## Problem details
Lay out the lines of the records as a JSON list of strings, one string per line with blank lines dropped, beginning at the line containing "How do I perform: Open" and running through the line containing "Action: click(x=255, y=61)".

## Data records
━━━━━━━━━━

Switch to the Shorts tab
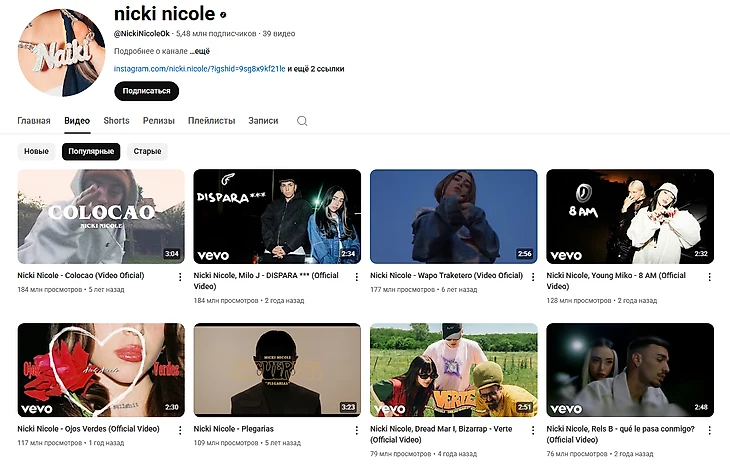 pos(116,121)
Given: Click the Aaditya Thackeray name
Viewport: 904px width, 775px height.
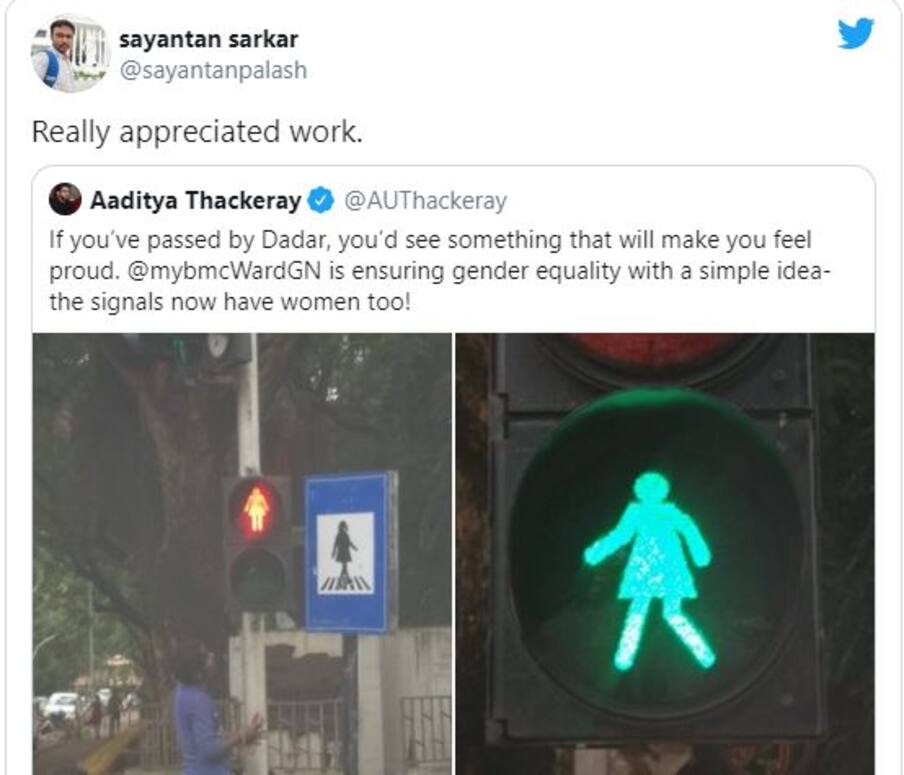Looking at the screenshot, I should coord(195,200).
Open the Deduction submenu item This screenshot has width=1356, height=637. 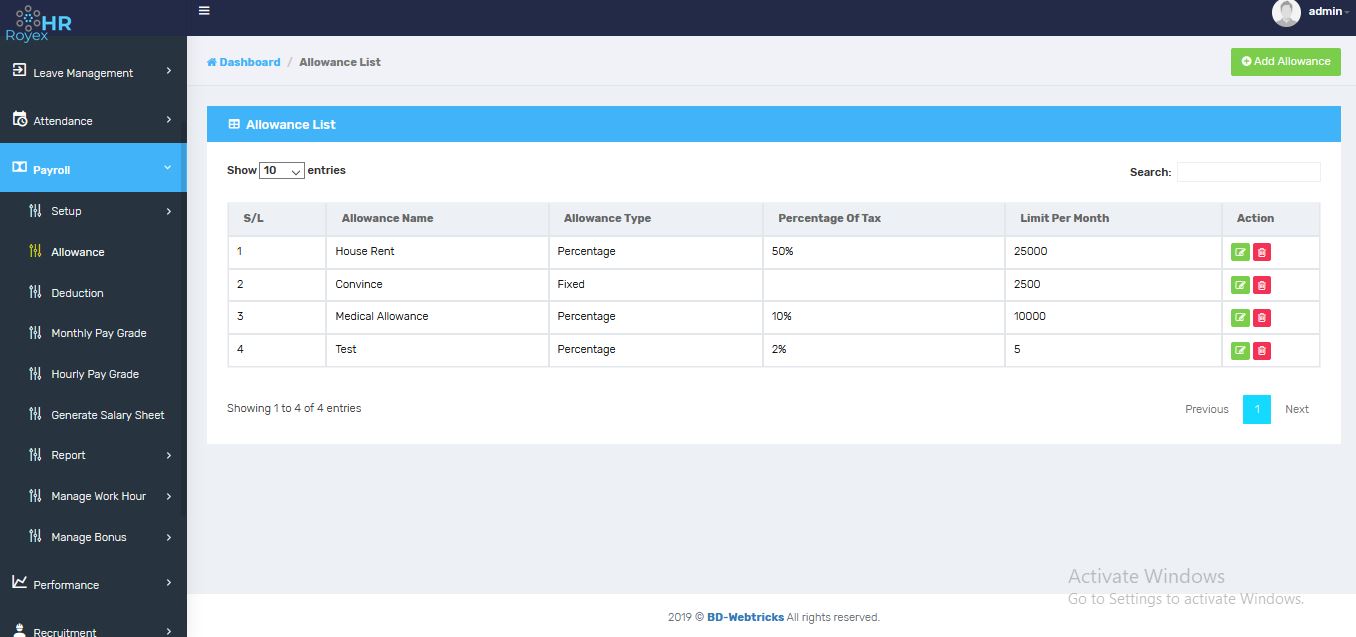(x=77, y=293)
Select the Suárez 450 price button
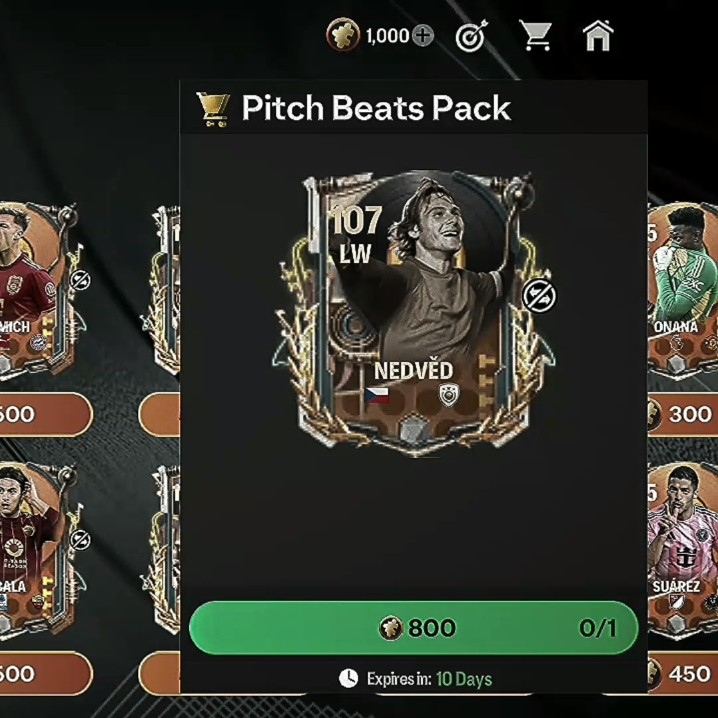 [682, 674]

━━━━━━━━━━

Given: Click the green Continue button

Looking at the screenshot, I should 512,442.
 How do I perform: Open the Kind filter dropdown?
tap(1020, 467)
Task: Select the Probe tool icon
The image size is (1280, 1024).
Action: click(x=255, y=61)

━━━━━━━━━━

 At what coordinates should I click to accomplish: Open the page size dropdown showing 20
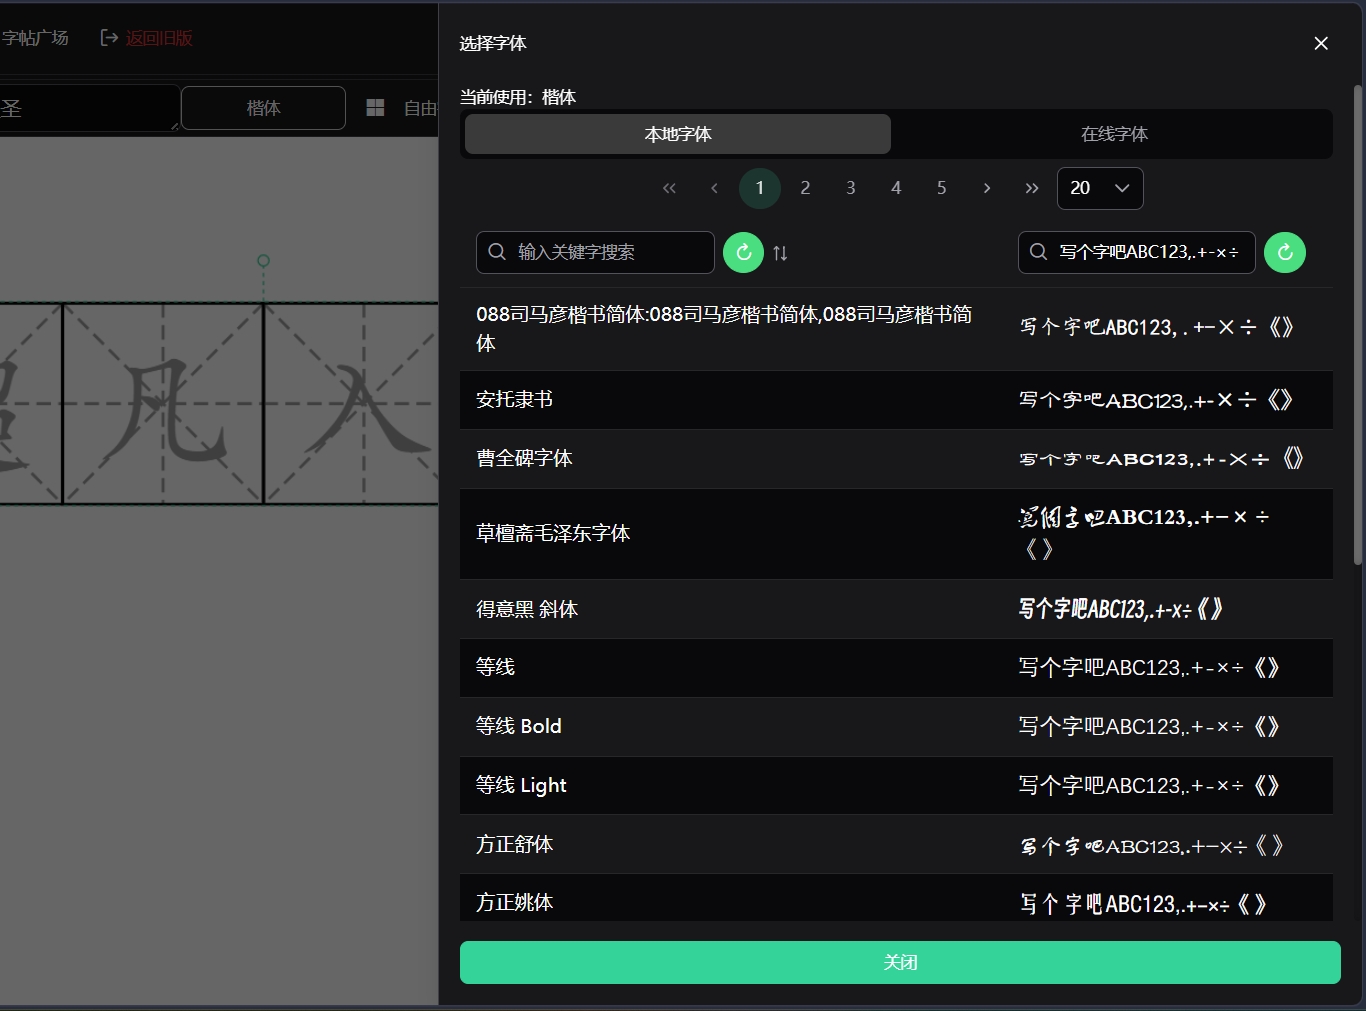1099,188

━━━━━━━━━━

## Output for this task
[
  " How do I perform: Open the Kind filter dropdown?",
  "tap(1020, 467)",
  "Task: Select the Probe tool icon",
  "The image size is (1280, 1024).",
  "Action: click(x=255, y=61)"
]